Reichen die schon bestehenden Hilfen für Opfer in Berlin aus?
Es gibt bereits den Weißen Ring, die Opferbeauftragten der einzelnen Polizeidirektionen, den Berliner Krisendienst und ein engmaschiges Netzwerk verschiedenster Angebote für Opfer von häuslicher oder homophober Gewalt. Diese Einrichtungen leisten alle gute Arbeit. Wir brauchen nicht mehr Helfer, aber wir müssen die existierenden Angebote endlich populär machen. 90 Prozent der Bevölkerung kennen sie gar nicht. Vielen ist auch gar nicht klar, welche Rechte sie als Opfer haben. Wir müssen das mehr ins Bewusstsein der Menschen rücken.

Wie wollen Sie das erreichen?

■ **Gegebene Angaben**
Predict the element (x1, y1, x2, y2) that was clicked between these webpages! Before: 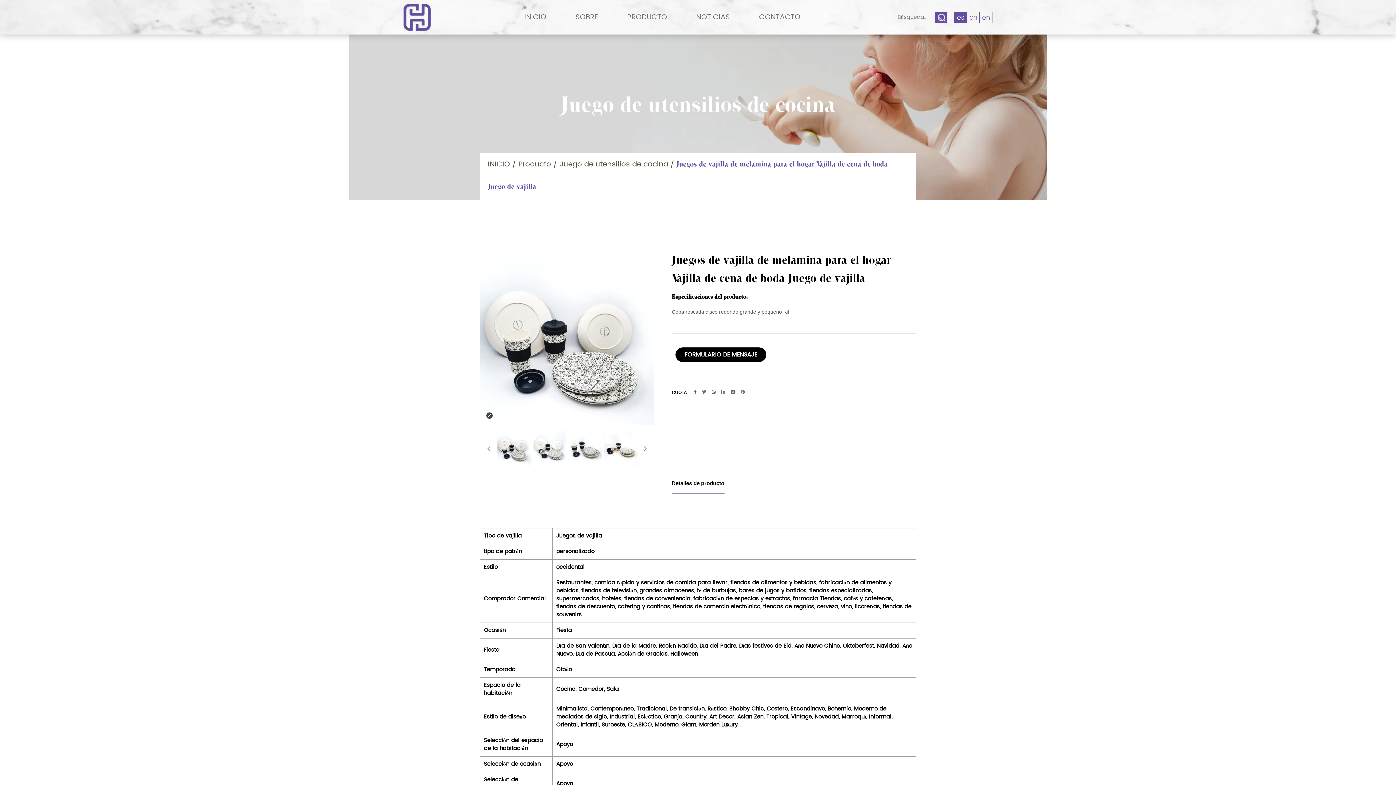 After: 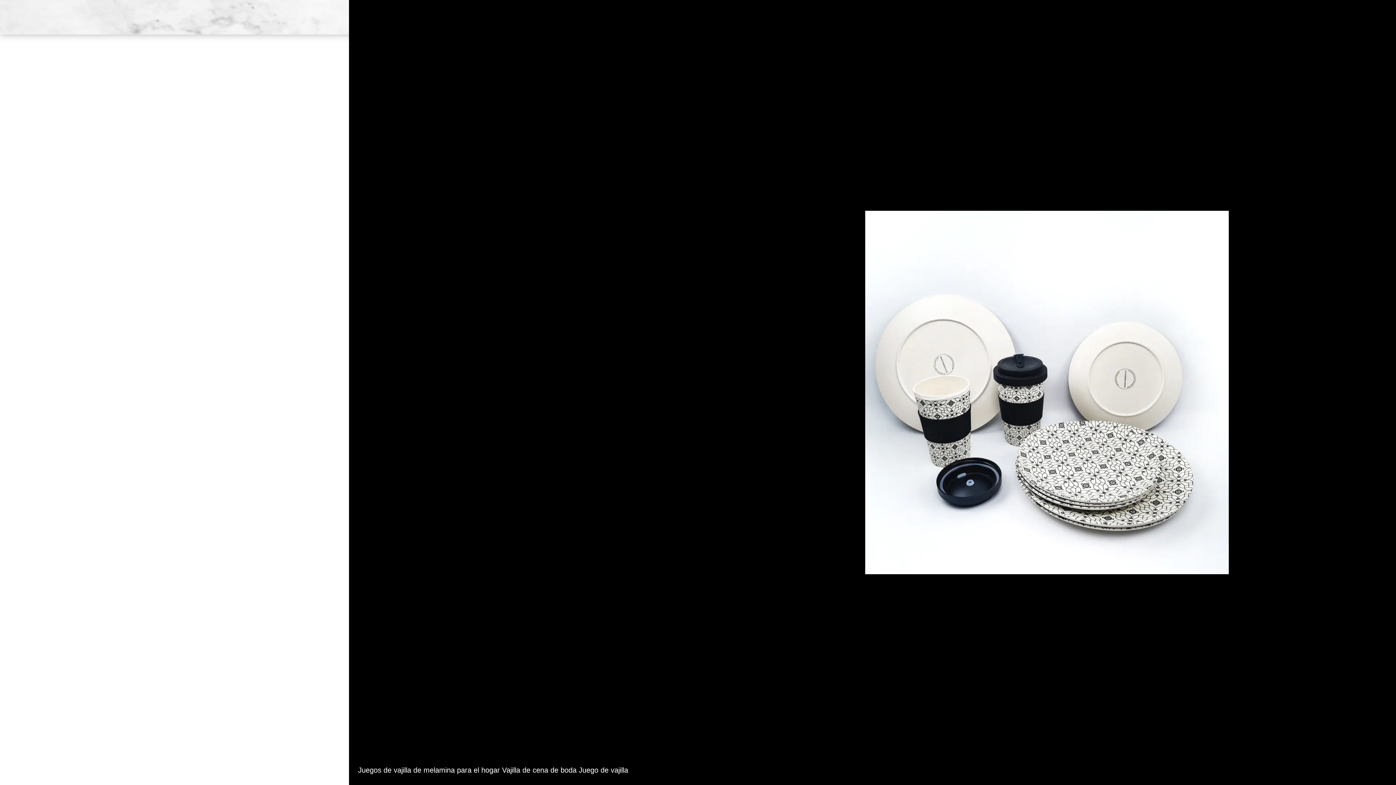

■ **Aufgabe 1**
Gib bitte den Auszug über Opferhilfen in Berlin von „Reichen die schon“ bis „der Menschen rücken.“ wortgetreu wieder.
■ **Aufgabe 2**
Wie viel Prozent der Bevölkerung kennen laut dem Auszug über Opferhilfen in Berlin die bestehenden Angebote gar nicht?

■ **Ergebnis 1**
Reichen die schon bestehenden Hilfen für Opfer in Berlin aus?
Es gibt bereits den Weißen Ring, die Opferbeauftragten der einzelnen Polizeidirektionen, den Berliner Krisendienst und ein engmaschiges Netzwerk verschiedenster Angebote für Opfer von häuslicher oder homophober Gewalt. Diese Einrichtungen leisten alle gute Arbeit. Wir brauchen nicht mehr Helfer, aber wir müssen die existierenden Angebote endlich populär machen. 90 Prozent der Bevölkerung kennen sie gar nicht. Vielen ist auch gar nicht klar, welche Rechte sie als Opfer haben. Wir müssen das mehr ins Bewusstsein der Menschen rücken.

■ **Ergebnis 2**
90 Prozent.